This week's riddler asks us to quantify the "going last" advantage. Fortunately we can solve it with python, which is perhaps easier than competing in a spelling bee itself. Here's the full question text:

You are competing in a spelling bee alongside nine other contestants. You can each spell words perfectly from a certain portion of the dictionary but will misspell any word not in that portion of the book. Specifically, you have 99 percent of the dictionary down cold, and your opponents have 98 percent, 97 percent, 96 percent, and so on down to 90 percent memorized. The bee’s rules are simple: The contestants take turns spelling in some fixed order, which then restarts with the first surviving speller at the end of a round. Miss a word and you’re out, and the last speller standing wins. The bee words are chosen randomly from the dictionary.

First, say the contestants go in decreasing order of their knowledge, so that you go first. What are your chances of winning the spelling bee? Second, say the contestants go in increasing order of knowledge, so that you go last. What are your chances of winning now?

# Problem Setup

As the problem states, we can identify participants by their probabilities of spelling words correctly. For example, we have a "99%" speller all the way through a "90%" speller.
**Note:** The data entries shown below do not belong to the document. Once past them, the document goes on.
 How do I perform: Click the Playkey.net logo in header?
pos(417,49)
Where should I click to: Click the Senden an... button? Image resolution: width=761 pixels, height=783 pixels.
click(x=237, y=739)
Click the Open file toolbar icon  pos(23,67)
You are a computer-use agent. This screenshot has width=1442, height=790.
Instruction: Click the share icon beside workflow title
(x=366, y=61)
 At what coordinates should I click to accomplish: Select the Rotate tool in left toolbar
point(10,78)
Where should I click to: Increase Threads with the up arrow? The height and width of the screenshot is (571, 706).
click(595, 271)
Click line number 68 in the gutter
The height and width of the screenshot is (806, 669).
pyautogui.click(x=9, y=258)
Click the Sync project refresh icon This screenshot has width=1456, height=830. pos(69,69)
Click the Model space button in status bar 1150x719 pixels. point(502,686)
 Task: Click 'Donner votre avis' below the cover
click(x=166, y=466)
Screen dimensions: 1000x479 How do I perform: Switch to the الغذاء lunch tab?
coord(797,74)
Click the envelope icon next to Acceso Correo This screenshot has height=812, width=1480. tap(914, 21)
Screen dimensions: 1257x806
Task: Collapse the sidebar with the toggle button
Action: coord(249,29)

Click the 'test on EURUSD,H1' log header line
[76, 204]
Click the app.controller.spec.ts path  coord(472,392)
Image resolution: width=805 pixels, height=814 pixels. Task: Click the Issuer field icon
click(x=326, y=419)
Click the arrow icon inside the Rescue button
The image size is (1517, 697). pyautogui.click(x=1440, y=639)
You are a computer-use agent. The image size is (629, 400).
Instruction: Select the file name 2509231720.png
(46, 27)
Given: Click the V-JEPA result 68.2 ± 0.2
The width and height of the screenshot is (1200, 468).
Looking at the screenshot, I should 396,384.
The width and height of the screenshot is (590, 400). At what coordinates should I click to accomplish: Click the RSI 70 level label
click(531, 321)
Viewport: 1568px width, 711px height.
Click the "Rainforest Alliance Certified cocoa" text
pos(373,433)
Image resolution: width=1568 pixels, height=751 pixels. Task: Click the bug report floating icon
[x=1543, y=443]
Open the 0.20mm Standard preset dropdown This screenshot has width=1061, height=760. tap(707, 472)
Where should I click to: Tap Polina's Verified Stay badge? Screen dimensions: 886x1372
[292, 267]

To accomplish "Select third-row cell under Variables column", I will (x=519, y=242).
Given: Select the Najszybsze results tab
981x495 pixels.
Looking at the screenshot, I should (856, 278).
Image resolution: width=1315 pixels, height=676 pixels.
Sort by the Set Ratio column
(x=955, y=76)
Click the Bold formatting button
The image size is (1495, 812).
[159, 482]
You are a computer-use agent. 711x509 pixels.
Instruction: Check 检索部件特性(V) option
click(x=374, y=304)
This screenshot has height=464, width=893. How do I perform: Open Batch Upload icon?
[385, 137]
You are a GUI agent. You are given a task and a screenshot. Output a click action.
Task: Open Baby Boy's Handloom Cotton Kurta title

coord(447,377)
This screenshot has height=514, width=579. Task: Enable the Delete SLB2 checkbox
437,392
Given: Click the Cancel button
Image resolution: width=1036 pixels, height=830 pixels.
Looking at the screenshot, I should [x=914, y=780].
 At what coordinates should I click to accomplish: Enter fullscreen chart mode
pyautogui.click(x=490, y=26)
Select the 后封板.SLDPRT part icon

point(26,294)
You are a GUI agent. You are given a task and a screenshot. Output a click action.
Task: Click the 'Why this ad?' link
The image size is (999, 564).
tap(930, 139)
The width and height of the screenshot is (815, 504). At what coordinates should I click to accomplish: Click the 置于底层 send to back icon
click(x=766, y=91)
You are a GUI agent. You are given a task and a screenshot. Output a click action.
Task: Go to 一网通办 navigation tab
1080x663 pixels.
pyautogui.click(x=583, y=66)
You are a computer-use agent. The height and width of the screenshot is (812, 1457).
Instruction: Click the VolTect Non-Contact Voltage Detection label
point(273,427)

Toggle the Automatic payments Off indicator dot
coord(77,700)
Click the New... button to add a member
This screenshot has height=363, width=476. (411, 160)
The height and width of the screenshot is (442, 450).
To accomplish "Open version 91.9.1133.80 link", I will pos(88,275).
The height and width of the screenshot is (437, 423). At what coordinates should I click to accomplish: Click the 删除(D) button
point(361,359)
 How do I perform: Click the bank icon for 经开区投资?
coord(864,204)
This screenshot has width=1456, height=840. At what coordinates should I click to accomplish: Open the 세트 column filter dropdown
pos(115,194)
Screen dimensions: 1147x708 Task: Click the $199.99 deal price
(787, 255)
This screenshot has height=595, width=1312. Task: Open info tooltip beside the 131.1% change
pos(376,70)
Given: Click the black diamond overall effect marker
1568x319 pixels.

We'll organize the participants into numpy arrays, where we can sort from best to worst or worst to best.

# best to worst
spellers = np.arange(99, 89, -1) / 100
# array([0.99, 0.98, 0.97, 0.96, 0.95, 0.94, 0.93, 0.92, 0.91, 0.9 ])

# worst to best
spellers = np.arange(90, 100) / 100
# array([0.9 , 0.91, 0.92, 0.93, 0.94, 0.95, 0.96, 0.97, 0.98, 0.99])


# Spelling Bee Simulation

Next, we need a way to simulate one round of the spelling bee. A 99% speller only misses 1% of the words she attempts. We can simulate this by drawing random numbers from 0 to 1. If the number is greater than 0.99, which occurs 1% of the time, then the participant is eliminated. Otherwise, she moves to the next round. We generate random numbers for each participant, keep the ones who spell correctly, and remove the others. Importantly, if every participant is eliminated during the round, we know that the final participant would have won, so we return this person instead of an empty array. Here's the function that implements this logic.

def single_round(spellers):
"""
Play a single round of the spelling bee; draw a random number for each speller,
then compare the number vs. their rate. Each speller that answers correctly
is retained in the array, while incorrect spellers are removed. Returns a new
array of the spellers that advance to the next round.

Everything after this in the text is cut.